Aquaculture is an increasingly important source of safe, nutritious, and sustainable seafood for people worldwide. Globally, aquaculture production must double by 2030 to keep pace with demand. These increases in demand for aquaculture products, food security considerations, and job creation have generated an increased need for skilled workers.
It sees shellfish and seaweed aquaculture as having particularly high potential. As forms of restorative aquaculture, these types of food and biomass production require minimal feed, freshwater or land. What’s more, restorative aquaculture projects have the potential to go a step beyond impact reduction and can actually improve water quality, remove excess nutrients from their immediate environments, mitigate climate change and provide new habitats – all factors that create healthier ecosystems for marine life, while also providing new opportunities for economic development.

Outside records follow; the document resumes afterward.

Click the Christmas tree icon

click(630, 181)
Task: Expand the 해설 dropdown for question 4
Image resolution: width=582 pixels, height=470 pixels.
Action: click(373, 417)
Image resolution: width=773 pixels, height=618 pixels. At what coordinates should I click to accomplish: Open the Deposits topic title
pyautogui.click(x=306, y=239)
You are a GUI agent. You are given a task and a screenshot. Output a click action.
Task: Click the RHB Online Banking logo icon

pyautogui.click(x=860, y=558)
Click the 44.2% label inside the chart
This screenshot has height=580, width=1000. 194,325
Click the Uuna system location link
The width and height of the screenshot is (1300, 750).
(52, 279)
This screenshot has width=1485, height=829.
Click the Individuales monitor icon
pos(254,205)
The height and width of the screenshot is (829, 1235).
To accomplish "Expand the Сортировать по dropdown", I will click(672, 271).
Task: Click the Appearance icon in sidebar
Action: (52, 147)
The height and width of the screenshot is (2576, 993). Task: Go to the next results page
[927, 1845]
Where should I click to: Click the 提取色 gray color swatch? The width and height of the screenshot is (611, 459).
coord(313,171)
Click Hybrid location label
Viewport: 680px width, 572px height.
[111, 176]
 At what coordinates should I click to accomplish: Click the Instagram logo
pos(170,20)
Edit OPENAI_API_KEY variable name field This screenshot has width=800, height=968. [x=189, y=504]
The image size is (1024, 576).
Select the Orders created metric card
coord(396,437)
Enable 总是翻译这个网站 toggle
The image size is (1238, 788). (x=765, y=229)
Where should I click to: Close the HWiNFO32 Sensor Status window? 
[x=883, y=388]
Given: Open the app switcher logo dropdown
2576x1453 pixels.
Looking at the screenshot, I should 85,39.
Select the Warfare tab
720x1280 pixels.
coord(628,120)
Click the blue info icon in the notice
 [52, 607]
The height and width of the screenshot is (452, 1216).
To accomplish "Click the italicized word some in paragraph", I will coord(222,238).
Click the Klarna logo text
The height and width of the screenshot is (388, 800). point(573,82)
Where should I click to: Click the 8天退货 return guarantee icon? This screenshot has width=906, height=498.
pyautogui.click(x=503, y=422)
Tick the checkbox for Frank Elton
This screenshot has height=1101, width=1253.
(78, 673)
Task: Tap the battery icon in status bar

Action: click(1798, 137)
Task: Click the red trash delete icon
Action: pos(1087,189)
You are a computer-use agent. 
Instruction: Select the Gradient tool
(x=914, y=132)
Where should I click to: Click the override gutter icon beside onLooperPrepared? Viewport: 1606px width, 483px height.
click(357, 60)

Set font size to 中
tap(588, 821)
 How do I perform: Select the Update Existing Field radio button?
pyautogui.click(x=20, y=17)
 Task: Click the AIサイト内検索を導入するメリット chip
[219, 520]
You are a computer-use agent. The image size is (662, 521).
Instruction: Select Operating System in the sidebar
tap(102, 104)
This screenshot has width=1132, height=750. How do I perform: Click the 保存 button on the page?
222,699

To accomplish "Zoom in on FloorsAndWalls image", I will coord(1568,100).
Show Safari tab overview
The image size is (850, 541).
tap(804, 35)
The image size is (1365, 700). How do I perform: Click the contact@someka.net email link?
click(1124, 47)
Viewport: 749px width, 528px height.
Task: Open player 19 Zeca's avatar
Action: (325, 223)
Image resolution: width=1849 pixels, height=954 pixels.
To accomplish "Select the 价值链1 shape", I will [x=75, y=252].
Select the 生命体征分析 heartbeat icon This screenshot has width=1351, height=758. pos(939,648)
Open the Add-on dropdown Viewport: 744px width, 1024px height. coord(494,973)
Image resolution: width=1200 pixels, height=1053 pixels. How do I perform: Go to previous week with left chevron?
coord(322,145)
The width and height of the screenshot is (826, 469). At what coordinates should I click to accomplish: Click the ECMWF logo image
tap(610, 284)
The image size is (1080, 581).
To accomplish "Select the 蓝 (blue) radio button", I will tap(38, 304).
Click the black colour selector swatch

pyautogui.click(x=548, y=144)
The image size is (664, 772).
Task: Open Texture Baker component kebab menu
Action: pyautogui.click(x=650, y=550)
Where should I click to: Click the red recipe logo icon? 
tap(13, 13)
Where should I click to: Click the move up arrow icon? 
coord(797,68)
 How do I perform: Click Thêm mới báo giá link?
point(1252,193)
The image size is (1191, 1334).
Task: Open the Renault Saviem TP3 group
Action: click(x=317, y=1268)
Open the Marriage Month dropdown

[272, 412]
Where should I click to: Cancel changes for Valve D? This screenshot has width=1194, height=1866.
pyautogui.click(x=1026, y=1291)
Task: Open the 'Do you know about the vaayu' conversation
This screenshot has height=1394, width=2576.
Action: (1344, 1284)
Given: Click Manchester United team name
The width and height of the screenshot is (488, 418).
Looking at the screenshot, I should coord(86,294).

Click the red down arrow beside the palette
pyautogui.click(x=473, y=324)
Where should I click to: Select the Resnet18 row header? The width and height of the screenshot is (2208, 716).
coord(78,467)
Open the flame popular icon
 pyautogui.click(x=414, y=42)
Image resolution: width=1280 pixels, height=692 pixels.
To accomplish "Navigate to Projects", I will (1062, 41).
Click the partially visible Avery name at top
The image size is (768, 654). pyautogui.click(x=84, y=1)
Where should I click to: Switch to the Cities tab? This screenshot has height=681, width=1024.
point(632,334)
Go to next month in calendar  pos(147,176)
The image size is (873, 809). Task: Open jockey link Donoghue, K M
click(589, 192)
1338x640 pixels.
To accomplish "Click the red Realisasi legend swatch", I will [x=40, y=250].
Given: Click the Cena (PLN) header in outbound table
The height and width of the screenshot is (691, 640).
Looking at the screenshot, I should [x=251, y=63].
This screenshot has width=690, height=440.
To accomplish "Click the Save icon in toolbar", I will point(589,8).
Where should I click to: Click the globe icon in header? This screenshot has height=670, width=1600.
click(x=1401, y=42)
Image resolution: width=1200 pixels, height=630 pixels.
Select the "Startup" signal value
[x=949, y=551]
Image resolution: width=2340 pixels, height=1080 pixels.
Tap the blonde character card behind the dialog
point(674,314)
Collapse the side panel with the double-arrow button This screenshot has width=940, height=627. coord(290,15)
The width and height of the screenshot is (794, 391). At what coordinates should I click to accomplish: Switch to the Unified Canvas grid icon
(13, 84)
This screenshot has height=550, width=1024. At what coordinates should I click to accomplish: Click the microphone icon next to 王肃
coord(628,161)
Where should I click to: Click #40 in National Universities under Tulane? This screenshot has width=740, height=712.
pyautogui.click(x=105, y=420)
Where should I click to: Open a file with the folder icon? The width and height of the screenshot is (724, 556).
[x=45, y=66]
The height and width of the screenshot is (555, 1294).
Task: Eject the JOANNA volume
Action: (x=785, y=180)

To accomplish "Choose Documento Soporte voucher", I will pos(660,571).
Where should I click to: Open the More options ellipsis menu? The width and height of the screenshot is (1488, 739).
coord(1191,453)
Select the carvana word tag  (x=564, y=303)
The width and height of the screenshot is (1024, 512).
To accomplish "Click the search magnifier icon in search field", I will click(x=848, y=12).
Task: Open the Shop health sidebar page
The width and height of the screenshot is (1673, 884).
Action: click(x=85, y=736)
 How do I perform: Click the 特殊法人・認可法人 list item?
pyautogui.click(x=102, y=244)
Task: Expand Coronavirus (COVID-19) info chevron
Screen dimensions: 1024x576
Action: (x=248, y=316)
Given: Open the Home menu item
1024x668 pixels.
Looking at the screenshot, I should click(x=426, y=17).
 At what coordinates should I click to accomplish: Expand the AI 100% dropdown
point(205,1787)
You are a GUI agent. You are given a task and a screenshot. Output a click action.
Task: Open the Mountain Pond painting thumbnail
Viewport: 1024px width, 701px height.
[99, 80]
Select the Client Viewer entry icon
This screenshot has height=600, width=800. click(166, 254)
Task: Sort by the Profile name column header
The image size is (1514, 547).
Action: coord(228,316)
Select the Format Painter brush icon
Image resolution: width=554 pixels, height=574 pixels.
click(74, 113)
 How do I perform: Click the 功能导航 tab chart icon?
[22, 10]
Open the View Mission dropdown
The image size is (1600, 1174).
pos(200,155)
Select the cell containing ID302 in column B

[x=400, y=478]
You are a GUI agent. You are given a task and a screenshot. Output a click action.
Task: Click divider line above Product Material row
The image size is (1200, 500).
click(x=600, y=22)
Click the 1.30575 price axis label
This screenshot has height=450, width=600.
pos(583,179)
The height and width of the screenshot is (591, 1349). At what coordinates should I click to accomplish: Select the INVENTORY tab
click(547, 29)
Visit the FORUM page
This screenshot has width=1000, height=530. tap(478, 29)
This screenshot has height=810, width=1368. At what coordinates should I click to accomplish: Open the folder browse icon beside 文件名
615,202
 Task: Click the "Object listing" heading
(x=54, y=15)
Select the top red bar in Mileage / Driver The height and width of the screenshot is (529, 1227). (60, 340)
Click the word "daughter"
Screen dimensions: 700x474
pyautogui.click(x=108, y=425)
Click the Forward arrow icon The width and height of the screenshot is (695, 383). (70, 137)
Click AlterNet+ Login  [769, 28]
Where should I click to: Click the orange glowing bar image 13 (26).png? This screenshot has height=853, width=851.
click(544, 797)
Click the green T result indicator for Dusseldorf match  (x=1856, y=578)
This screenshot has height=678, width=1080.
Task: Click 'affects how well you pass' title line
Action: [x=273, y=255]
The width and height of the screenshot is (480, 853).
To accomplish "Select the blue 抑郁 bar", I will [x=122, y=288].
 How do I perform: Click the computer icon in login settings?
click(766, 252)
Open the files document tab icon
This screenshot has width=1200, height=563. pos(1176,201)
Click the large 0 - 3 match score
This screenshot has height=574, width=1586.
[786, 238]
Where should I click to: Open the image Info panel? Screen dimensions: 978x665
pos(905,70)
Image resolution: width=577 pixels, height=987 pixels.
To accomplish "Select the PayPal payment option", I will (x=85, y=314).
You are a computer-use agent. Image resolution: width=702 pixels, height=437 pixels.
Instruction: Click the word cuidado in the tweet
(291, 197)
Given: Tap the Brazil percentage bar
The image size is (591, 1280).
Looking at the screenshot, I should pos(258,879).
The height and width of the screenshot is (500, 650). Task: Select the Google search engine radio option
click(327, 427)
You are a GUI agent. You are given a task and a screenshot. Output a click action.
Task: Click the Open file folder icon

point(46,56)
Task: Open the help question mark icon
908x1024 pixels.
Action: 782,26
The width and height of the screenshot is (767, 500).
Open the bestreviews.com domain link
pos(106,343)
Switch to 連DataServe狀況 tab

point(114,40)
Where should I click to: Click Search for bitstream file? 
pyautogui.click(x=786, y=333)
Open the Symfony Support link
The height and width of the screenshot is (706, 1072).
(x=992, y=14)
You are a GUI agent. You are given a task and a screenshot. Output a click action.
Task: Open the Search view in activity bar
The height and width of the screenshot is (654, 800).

What makes Hawaii well positioned and suited for restorative aquaculture activities?
- A strong cultural foundation – as aquaculture has indigenous roots through the fishpond practices and the islanders have a high rate of seafood consumption.
- Unique geographical advantages and a favourable climate, with high levels of productivity and biosecurity, due to the archipelago’s isolated location.
- An existing R&D infrastructure and sophisticated research community.
From 2022 and beyond, the report reveals how the State of Hawaii can set an example in climate change mitigation, by using restorative aquaculture as a nature-based solution to rejuvenate coastal habitats, indigenous culture and improve food security, while providing more employment opportunities in a sustainable ocean economy.
Currently, regulatory barriers and waterspace limitations, knowledge gaps of native species, cultivation processes and market potential, as well as lack of risk capital hinder the development of this new blue economy sector.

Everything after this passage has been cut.